Применение принципа коммунизма к славному горючему помогло бы раскрыть творческие силы масс и приблизить человечество к сияющим вершинам, куда Владимир Ильич Ленин всем нам указывал пальцем с непостроенного Дворца Советов.

…Победу, наверное, отмечали бы без конца, но на четвертый день вышел строжайший приказ прекратить пьянку и восстановить по всей армии порядок.

Госпитальное начальство постаралось поскорей избавиться от нашей команды, первой вступившей в город Тржинец, поскольку мы оказались причастными к какому-то ужасному ЧП, о котором толком никто ничего не знал. Нас послали в запасной полк, но война кончилась, и, горланя песни под баян, мы теперь направлялись не ближе к фронту, а ближе к дому.

В запасном полку мы застали такую картину, что подумали было — чудится с перепою!
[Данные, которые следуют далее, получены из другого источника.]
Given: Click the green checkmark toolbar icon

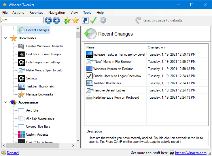Looking at the screenshot, I should (93, 20).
В центре расположения полка стояла огромная полевая баня, в которую, топая подкованными сапогами, шли потоком немецкие солдаты с шевелюрами, а выходили из бани… наши «Иваны», оболваненные под нулевку, в обмундировании «б.у.» и обмотках. По команде они строились и с песней «Красноармеец был герой на разведку боевой» расходились по своим подразделениям как ни в чем не бывало. Все это происходило на наших глазах, прямо, как в цирке. Это была самая забавная метаморфоза, которую я только видел на фронте, были это не немцы, а блудные дети — власовцы, которые вновь вливались в ряды родимой армии.

Когда я прибыл в свой полк, у нас этих «бывших» было полным-полно, и они наивно ожидали скорой демобилизации. Однако комедия переодевания в советскую форму «б.у.», конечно, окончилась трагедией. Когда наш полк вернулся из Чехословакии в Закарпатье, власовцев быстренько переодели из солдатской формы в арестантскую.
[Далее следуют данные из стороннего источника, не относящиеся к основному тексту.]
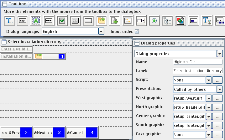
Task: Choose the checkbox element in toolbox
Action: pos(62,21)
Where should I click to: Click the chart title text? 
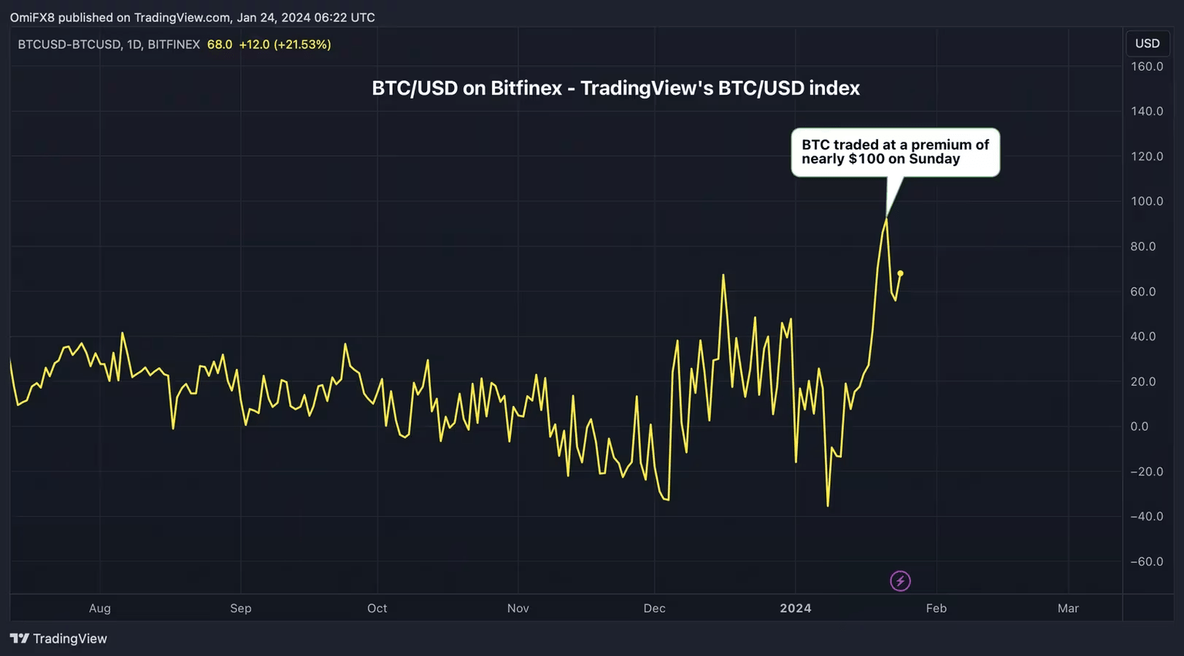coord(615,89)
Это двойное переодевание оказалось блестяще проведенной СМЕРШем операцией, благодаря которой десятки тысяч «блудных детей» не выскользнули из железных объятий родины-матери. Надо сказать, что во время победного возвращения некоторые власовцы, политически более подкованные — бывшие коммунисты и комсомольцы — пытались дезертировать на Запад. Из нашей роты тоже ушло двое бывших политработников. Другие надеялись на прошлые заслуги в рядах Советской Армии и первым делом принялись писать в Президиум Верховного Совета СССР. Но все их слезные послания попадали, разумеется, не к всесоюзному старосте Михаилу Ивановичу Калинину, а к нашему полковому особисту капитану Скопцову.
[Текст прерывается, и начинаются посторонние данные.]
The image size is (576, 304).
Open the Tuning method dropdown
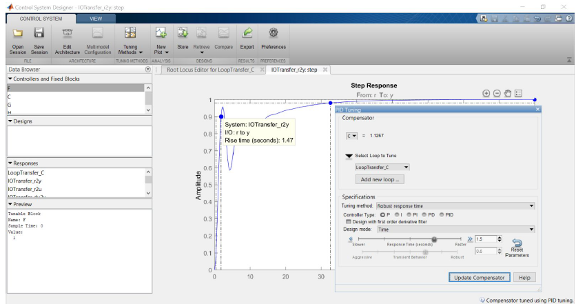455,205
Наверное, единственными власовцами — из числа вернувшихся на родину, которых не упекли в «Архипелаг», — были наши ишаки, попавшие в плен в Карпатах вместе с Мамедиашвили. На этот раз Особый отдел решил не перегибать палку и не зачислять их в категорию изменников родины. Под их маркой как-то чудом проскочил и сержант Мамедиашвили.